In conclusion, the eBMDGRS is the only independent GRS for prediction of forearm and vertebral fractures while both FN-BMDGRS and eBMDGRS contribute independent information for prediction of hip fractures. We propose that eBMDGRS captures unique information of trabecular bone microstructure useful for the prediction of forearm and vertebral fractures. The findings in the present study may facilitate personalized medicine to predict different fracture types as well as cortical and trabecular bone microstructure parameters separately. Personalized medicine has the potential to customize therapy with the best response and highest safety margin to ensure better patient care, by enabling each patient to receive earlier diagnoses, risk assessments, and optimal treatments.

Acknowledgments

UFO cohort

The UFO cohort is funded by the Swedish Research Council, the Swedish Foundation for Strategic Research, by grants from the Swedish state under the agreement between the Swedish government and the county councils, the ALF-agreement (ALFGBG-720331 and ALF-VLL 679611), the Lundberg Foundation, the Torsten and Ragnar Söderberg’s Foundation, the Novo Nordisk Foundation, and the European Commission grant HEALTH-F2-2008-201865-GEFOS, BBMRI.se, the Swedish Society of Medicine, the Kempe-Foundation (JCK-1021), the Medical Faculty of Umeå University, the county council of Västerbotten (Spjutspetsanslag VLL:159:33–2007).
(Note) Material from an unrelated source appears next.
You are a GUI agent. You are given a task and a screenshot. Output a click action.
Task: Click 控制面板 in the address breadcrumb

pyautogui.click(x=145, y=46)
The funders had no role in study design, data collection and analysis, decision to publish, or preparation of the manuscript.

MrOS Sweden cohort

MrOS in Sweden is supported by the Swedish Research Council, the Swedish Foundation for Strategic Research, the ALF/LUA research grant in Gothenburg, the Lundberg Foundation, the Knut and Alice Wallenberg Foundation, the Torsten Soderberg Foundation, and the Novo Nordisk Foundation.
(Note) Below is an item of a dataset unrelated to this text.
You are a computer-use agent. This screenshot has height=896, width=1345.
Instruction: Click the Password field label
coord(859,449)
Financial Support: This work was supported by the Swedish Research Council, the Swedish Foundation for Strategic Research, by grants from the Swedish state under the agreement between the Swedish government and the county councils, the ALF research grants in Gothenburg and Västerbotten, the Lundberg Foundation, Knut and Alice Wallenberg Foundation, the Torsten and Ragnar Söderberg’s Foundation, the Novo Nordisk Foundation, the European Commission grant, BBMRI.se, the Swedish Society of Medicine, the Kempe-Foundation, the Medical Faculty of Umeå University and the county council of Västerbotten Foundation.

Glossary

Abbreviations

AIC

Akaike information criterion

AUC

area under the receiver operating characteristic curve

BMD

bone mineral density

BUA

bone ultrasound attenuation

CT

computed tomography

DXA

dual-energy x-ray absorptiometry

eBMD

estimated bone mineral density of the calcaneus

eBMDGRS

weighted genetic risk score for estimated bone mineral density of the calcaneus

FDR

false discovery rate

FN-BMD

femoral neck bone mineral density

FN-BMDGRS

weighted genetic risk score for femoral neck bone mineral density

GWAS

genome-wide association study

HRpQCT

high resolution peripheral quantitative computed tomography

IBS

identical-by-state

LS-BMD

lumbar spine bone mineral density

MrOS

Osteoporotic Fractures in Men

NSHDS

Northern Sweden Health and Disease Study

SNP

single nucleotide polymorphism

SOS

speed of sound

UFO

Umeå Fracture and Osteoporosis

vBMD

volumetric bone mineral density

Additional Information

Disclosure Summary: The authors have nothing to disclose.

Data Availability: Restrictions apply to the availability of data generated or analyzed during this study to preserve patient confidentiality or because they were used under license. The corresponding author will on request detail the restrictions and any conditions under which access to some data may be provided.